Page views per session
This KPI defines if the users are finding your website useful. A higher number for this KPI will lead to a user looking for multiple resources in your product. It may also indicate that the user is unable to find the resource he is looking for. Such scenarios help a PM to understand the user desirability from the product and the points where it can be improved.

Tools for tracking KPI
There are many tools for tracking KPIs and the below tools can help in tracking the same realtime.
- Mixpanel
- Google Analytics
- Kissmetrics
Are KPIs always useful?
While KPIs are helpful in tracking the overall progress towards an organization’s goals, there are certain practices which may lead to pitfalls in this technique.

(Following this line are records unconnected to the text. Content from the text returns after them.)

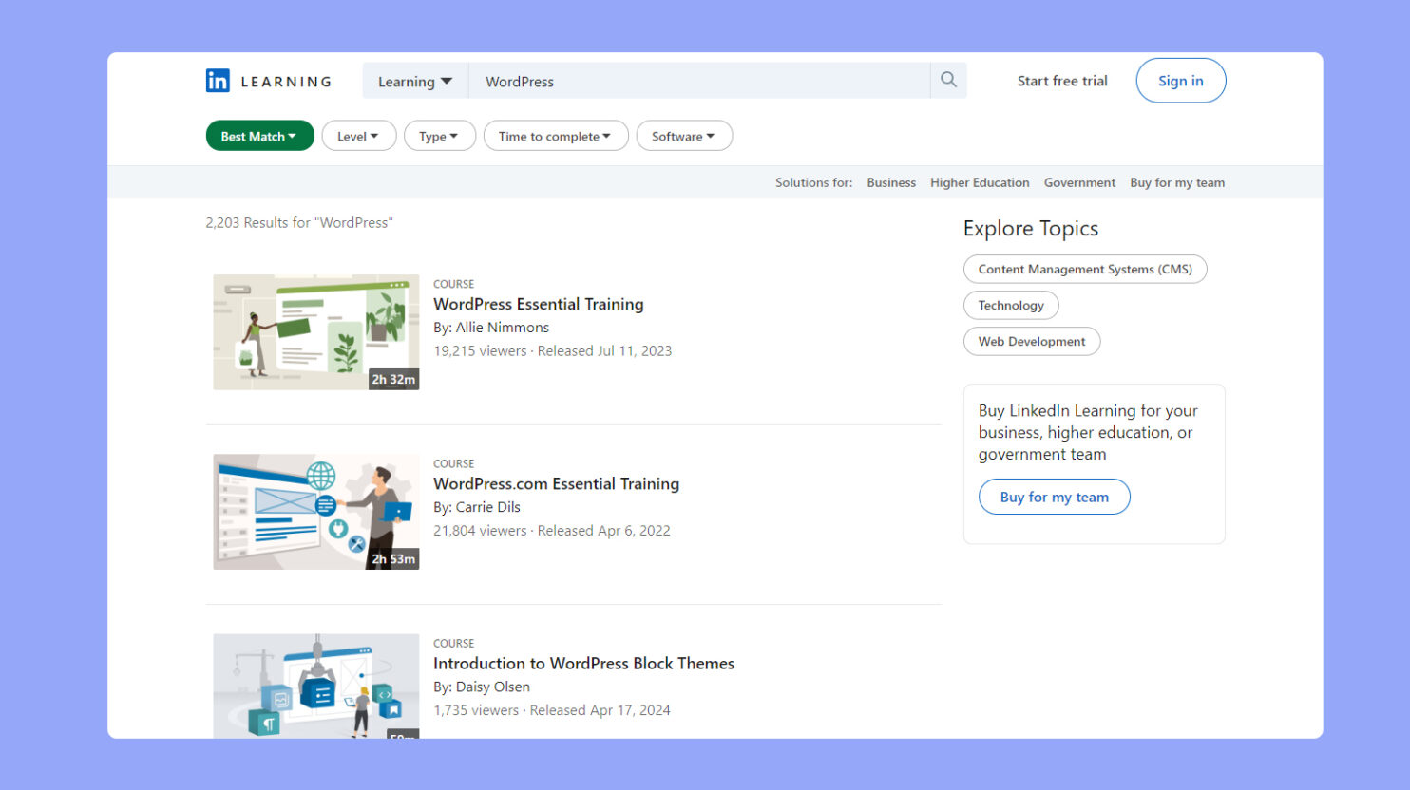Open the Level filter dropdown
The image size is (1410, 790).
358,136
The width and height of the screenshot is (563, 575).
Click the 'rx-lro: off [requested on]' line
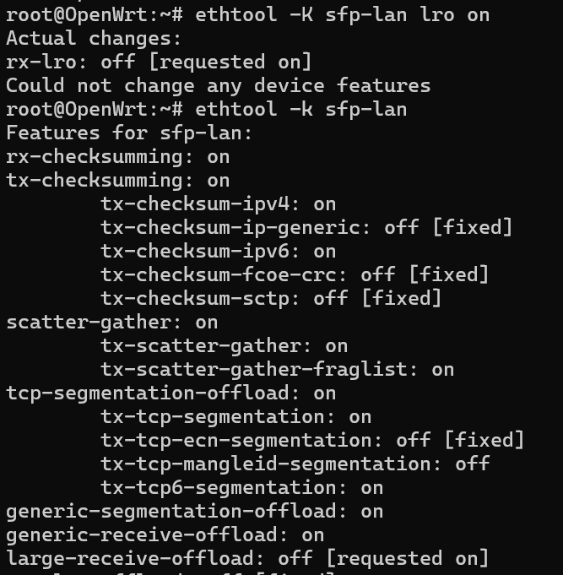[x=159, y=62]
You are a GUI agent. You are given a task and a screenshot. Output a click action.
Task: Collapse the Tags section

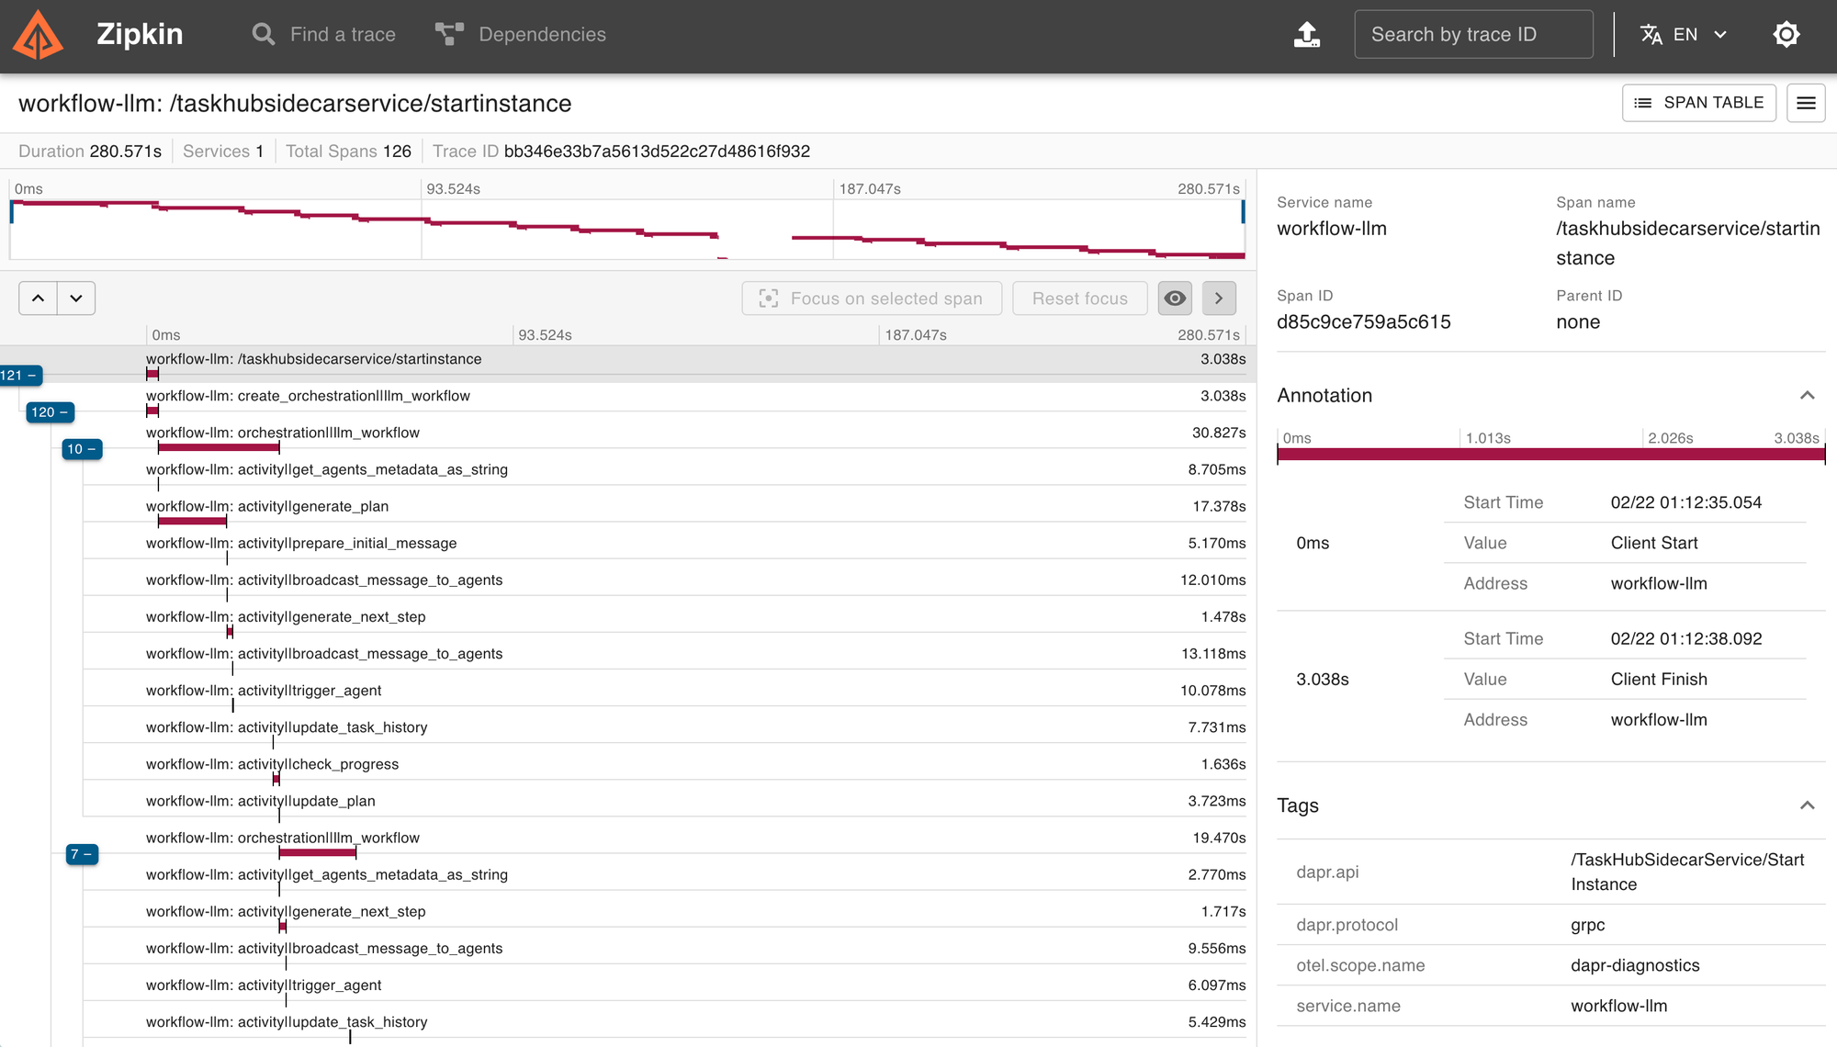point(1806,805)
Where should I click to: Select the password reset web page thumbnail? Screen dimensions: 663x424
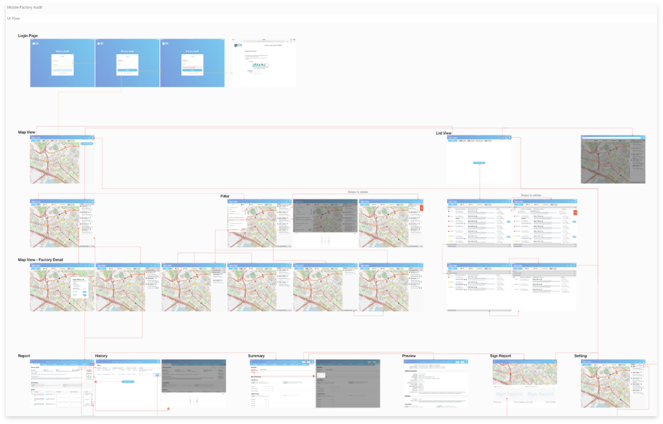264,63
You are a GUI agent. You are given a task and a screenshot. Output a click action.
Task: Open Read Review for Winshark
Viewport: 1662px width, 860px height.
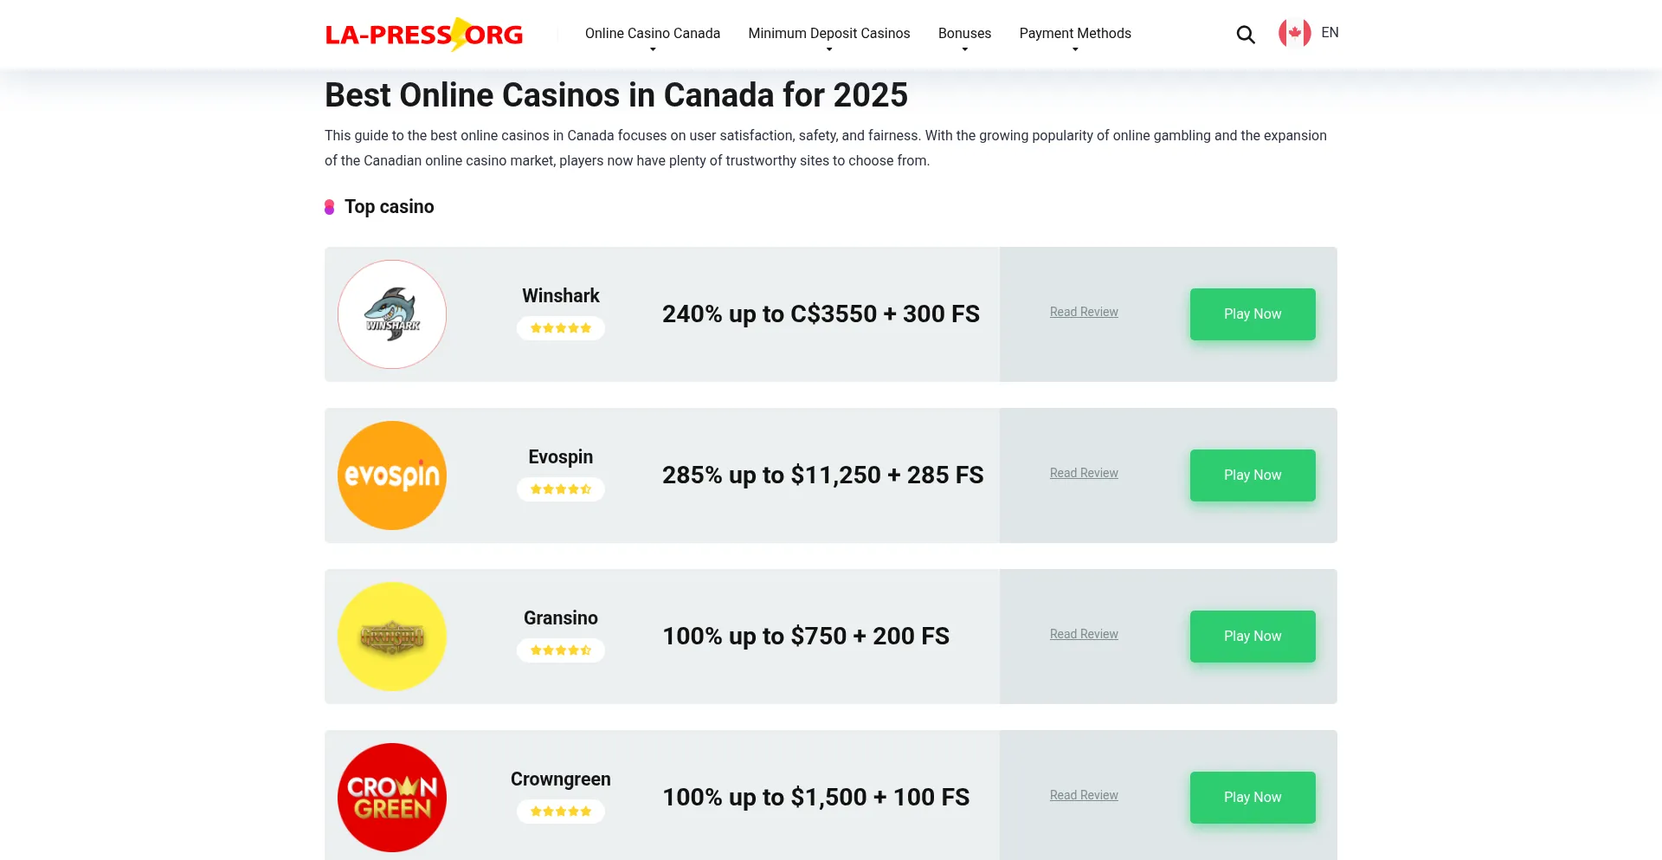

1. Too many KPIs may lead to data which don’t move and it is good to consider only those which impact business decisions and move the numbers.
2. Irrelevant KPIs may lead to a different path than laid out in the strategy. It is important to focus only on the metrics which are aligned to the goals and strategy. Each KPI must drive a high level business strategy.
3. Outdated KPIs must be eliminated. A product undergoes a feature upgrade and so must the KPIs
4. Not acting on the KPI. KPIs which do not trigger action or do not give an insight into the happenings in the product may lead to wastage in time and effort as the purpose of a KPI is to make new and track past decisions that drive business.
Every product’s KPI needs to be different as the customers they serve and the product journey they have is different. The KPIs serve as a medium of conversation between a product and its customers on what the customers like and what they do not.